Son Dieu n’est pas une divinité capricieuse et irascible qu’il faut adoucir et
calmer par des prières, des offrandes et des sacrifices.
Jésus est mort
parce qu’il il a fait mourir ce Dieu sévère, cruel et colérique. Son Dieu est
un Dieu qui est Père, qui est Mère, qui est tendresse, miséricorde et pitié; qui est accueil, tolérance et amour.

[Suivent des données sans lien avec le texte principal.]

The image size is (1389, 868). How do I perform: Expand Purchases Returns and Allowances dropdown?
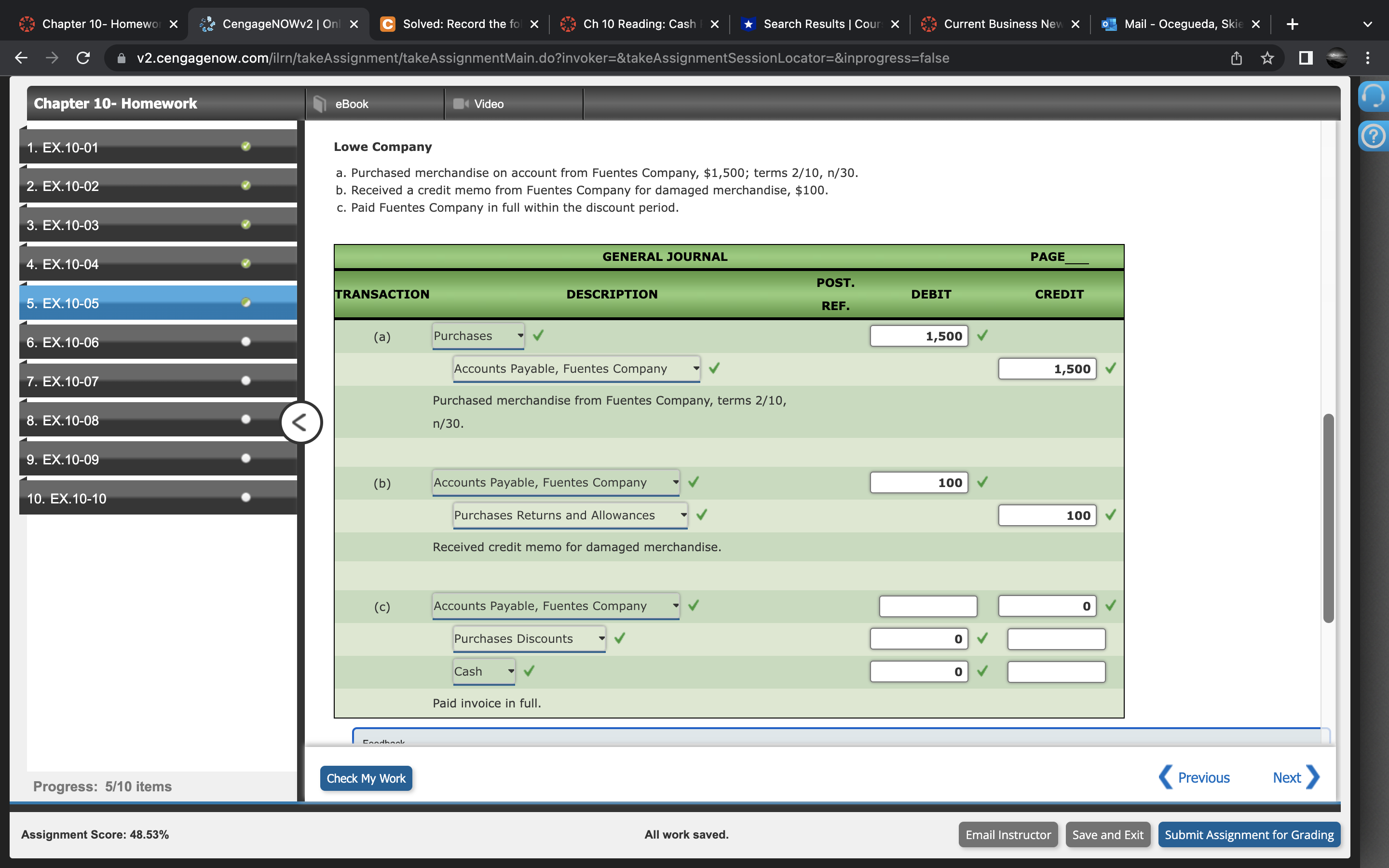[570, 515]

Son Dieu est un Dieu qui accepte tout le monde: les bons et les méchants, les proches
et les lointains, les conformes et les non-conformes, les purs et les impurs,
les riches et les pauvres, les juifs et les païens, les pharisiens et les
publicains, les blancs et les noirs, les prostituées, les adultères, les
homosexuels, les russes et les américains, les femmes qui avortent et celles qui
gardent leur enfant. Son Dieu aime tout
ce monde, aussi intensément qu’il aime Marie de Magdala, Pierre, Jacques et
Jean, Lazard, Marthe et Marie …
Son Dieu est tellement
différent de celui imaginé par les religions, que Jésus le présente même comme
ayant un faible pour les «pécheurs», c'est-à-dire pour ceux et celles qui se
sont trompés, qui se sont égarés; qui, à cause de leur limites, de leurs faiblesses, de leurs fautes, n’ont pas réussi
à suivre les règles; se sont laissés entraîner sur de mauvais chemins; n’ont
pas fait les bons choix … et qui maintenant ont mal dans leurs corps et dans
leurs âmes.
Jésus es mort parce
qu’il a déclaré et enseigné que c’est justement
pour ces gens là que Dieu est
Dieu. Quel sens aurait un Dieu-Amour qui ne serait pas tel pour l’homme blessé, égaré, malheureux, assoiffé
d’amour ? Un Dieu qui ne serait pas là pour protéger, réchapper, libérer, sauver ? Quel sens aurait
un Dieu-Énergie-Originelle d’Amour qui n‘inspirerait pas confiance et abandon
et qui ne constituerait pas pour les éprouvés de l’existence un espoir de vie
et une source de renouvellement, de guérison et de salut ?
Jésus
a été tué par l’Institution religieuse de son temps parce qu’il a supprimé et tué le Dieu qu’elle s’était fabriqué pour en
tirer prestige et pouvoir. Il a été éliminé par les autorités religieuses de
son pays parce qu’il a dénoncé leur hypocrisie, leur ambition, leur vanité, leur compromission avec le pouvoir
politique, ainsi que l’usage de la religion et de l’ignorance des gens pour se
procurer avantages matériels et économiques.
Jésus a été
éliminée par le pouvoir civil de son époque parce qu’il a renversé les principes
qui régissaient l’orientation de leurs pensées, de leurs décisions et de leur politique.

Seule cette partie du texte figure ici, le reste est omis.